The journal does also publish fiction and poetry. If you are interested in submitting, it would seem your work ought to have an international and/or political theme. Unlike the nonfiction, much of the poetry here is remarkably accessible, at times overly so.
Consider John Kaniecki’s “The Land of Plenty”:
We live in a land of plenty
Yes we do
We live the land of plenty
Dear God it’s true
Plenty of suffering and pain
Plenty of dark skies and rain
Plenty of people living a lie
Plenty of people getting high…
Or Zhai Yongming’s “The Loneliness of Fireworks”:
Fireworks and prostitutes
have both felt ecstasy and begun to dance
In the end, they sink into loneliness…
Still, some of the poetry here is a delight. Alessandra Bava’s “SoMa Blues” winds beautifully across the page, making for a stunning visual and literary experience. And Yang Li’s “The Story of the Stone, the Sequel” is elegant in its simplicity, somehow containing both the movement of a story and the gentle grace of a haiku.

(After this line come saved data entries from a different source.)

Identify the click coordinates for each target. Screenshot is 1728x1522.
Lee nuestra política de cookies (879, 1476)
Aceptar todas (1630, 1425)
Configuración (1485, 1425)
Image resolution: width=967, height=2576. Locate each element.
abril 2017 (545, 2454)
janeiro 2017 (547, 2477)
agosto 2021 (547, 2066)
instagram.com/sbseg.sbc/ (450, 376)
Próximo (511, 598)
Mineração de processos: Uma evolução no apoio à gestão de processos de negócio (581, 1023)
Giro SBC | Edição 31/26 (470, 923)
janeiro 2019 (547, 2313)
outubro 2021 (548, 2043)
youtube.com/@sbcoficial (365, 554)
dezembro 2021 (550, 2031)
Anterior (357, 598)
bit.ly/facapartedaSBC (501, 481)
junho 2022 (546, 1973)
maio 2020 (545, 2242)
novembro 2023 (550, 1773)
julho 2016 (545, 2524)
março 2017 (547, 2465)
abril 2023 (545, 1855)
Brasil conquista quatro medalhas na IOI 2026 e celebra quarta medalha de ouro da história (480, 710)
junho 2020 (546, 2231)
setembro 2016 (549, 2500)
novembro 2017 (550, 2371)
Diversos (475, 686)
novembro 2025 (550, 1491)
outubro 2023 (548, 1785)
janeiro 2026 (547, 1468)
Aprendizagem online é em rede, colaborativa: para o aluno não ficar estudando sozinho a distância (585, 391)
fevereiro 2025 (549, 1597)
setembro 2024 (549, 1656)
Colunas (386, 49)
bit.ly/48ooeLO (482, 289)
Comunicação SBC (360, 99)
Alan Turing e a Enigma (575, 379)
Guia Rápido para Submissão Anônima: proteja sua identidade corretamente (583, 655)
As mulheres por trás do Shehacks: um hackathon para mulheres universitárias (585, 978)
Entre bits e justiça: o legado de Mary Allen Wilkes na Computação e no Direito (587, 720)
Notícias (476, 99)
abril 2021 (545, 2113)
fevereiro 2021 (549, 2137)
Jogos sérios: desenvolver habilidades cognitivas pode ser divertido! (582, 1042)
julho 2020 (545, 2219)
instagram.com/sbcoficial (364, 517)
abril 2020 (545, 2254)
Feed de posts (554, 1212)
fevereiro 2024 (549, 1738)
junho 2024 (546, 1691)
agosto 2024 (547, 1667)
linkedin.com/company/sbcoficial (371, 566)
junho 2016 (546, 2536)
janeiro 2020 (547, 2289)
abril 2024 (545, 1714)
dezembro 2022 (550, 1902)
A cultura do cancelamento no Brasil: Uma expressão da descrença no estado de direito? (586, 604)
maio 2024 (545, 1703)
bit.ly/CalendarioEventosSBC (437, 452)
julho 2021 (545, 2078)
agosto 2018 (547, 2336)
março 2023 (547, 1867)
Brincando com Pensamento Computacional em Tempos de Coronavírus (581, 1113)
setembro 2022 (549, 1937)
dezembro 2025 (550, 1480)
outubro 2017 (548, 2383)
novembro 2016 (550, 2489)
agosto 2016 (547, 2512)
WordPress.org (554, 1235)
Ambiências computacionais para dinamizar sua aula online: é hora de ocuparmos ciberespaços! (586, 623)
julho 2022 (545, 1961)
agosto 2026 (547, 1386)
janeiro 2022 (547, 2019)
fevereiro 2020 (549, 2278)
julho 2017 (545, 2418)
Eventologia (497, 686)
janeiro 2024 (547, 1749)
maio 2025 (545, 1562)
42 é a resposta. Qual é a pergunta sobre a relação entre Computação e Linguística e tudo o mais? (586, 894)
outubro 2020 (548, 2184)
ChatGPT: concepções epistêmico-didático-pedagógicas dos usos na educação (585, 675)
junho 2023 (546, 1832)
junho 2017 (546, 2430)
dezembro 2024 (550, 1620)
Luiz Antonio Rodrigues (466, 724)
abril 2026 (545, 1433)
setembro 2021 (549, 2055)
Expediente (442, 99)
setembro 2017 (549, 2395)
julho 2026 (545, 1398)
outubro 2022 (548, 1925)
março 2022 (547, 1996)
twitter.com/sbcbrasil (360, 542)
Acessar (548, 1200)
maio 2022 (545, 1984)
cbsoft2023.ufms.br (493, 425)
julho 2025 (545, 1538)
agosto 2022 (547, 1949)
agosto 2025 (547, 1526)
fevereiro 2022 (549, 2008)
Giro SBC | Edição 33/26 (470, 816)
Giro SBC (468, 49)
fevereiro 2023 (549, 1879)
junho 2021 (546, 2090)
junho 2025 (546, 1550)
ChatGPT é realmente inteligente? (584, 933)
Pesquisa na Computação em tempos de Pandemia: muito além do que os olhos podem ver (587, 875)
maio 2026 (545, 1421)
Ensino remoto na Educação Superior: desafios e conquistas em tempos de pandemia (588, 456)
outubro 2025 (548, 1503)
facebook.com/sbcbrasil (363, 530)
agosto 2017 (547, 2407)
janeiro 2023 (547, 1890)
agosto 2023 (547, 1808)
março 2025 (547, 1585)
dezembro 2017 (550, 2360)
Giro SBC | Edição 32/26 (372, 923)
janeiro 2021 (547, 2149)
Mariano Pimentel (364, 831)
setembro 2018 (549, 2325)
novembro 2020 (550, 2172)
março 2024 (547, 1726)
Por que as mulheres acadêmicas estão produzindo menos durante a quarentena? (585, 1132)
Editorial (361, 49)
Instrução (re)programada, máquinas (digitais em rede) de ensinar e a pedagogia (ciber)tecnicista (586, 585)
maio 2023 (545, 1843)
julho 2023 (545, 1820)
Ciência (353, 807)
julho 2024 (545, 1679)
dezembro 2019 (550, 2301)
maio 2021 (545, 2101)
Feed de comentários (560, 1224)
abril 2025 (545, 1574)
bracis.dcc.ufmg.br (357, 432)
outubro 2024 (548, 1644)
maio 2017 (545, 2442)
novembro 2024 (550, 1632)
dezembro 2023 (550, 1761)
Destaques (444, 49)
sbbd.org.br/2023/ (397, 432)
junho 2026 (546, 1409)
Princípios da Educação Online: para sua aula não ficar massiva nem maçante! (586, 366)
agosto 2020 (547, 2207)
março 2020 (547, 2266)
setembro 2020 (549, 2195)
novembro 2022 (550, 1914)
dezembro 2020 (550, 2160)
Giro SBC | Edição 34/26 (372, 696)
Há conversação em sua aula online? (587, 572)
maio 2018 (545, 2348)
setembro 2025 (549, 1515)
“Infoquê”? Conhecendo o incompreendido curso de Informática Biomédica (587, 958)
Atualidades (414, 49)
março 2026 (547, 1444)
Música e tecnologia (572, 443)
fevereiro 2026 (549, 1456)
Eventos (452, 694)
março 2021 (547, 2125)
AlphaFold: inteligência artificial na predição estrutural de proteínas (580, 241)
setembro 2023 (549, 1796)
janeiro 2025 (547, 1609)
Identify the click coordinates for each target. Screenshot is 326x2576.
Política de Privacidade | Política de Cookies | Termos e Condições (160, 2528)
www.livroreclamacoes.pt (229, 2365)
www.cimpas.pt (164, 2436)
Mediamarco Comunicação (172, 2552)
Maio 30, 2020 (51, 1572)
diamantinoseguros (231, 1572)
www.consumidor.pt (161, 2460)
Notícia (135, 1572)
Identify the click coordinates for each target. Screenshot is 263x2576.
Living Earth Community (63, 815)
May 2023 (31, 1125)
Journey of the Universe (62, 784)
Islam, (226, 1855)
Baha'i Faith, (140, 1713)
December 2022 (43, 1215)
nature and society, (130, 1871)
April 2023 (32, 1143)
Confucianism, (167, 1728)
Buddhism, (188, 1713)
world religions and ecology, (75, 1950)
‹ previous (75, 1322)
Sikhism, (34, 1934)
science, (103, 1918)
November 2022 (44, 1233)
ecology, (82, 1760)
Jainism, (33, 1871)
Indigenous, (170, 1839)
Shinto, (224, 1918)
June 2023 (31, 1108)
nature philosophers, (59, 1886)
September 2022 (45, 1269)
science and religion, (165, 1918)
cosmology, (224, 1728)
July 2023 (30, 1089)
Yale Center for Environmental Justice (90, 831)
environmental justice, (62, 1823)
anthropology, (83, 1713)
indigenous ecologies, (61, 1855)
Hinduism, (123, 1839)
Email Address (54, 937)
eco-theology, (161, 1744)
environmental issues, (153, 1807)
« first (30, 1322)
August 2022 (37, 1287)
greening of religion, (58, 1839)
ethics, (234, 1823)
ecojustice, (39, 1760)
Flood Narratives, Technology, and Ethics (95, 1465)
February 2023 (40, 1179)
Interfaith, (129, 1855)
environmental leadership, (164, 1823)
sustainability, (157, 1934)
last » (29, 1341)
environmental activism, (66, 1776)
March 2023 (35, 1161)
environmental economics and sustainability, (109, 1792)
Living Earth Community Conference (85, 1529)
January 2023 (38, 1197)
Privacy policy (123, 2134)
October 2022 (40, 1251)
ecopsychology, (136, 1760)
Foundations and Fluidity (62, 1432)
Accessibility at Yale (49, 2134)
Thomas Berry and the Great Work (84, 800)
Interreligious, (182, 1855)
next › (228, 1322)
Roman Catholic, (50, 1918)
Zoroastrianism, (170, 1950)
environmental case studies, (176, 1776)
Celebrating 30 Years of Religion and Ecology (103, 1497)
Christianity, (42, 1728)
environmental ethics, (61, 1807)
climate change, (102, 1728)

On the whole, if literary and political theory don’t much interest you, it is likely that you are not Left Curve’s ideal reader. Most of the pieces here seem intended for readers already versed in the lingo of academia or otherwise sympathetic to and familiar with lefty causes and concepts. This, in my opinion, is unfortunate, a missed opportunity to engage a more mainstream audience with the legitimately important ideas contained within this journal. For the most part, Left Curve runs the risk of simply preaching to the choir—a risk that shouldn’t be taken, given the quality of many of the articles, and the urgency for many of the changes it seems intent on bringing about.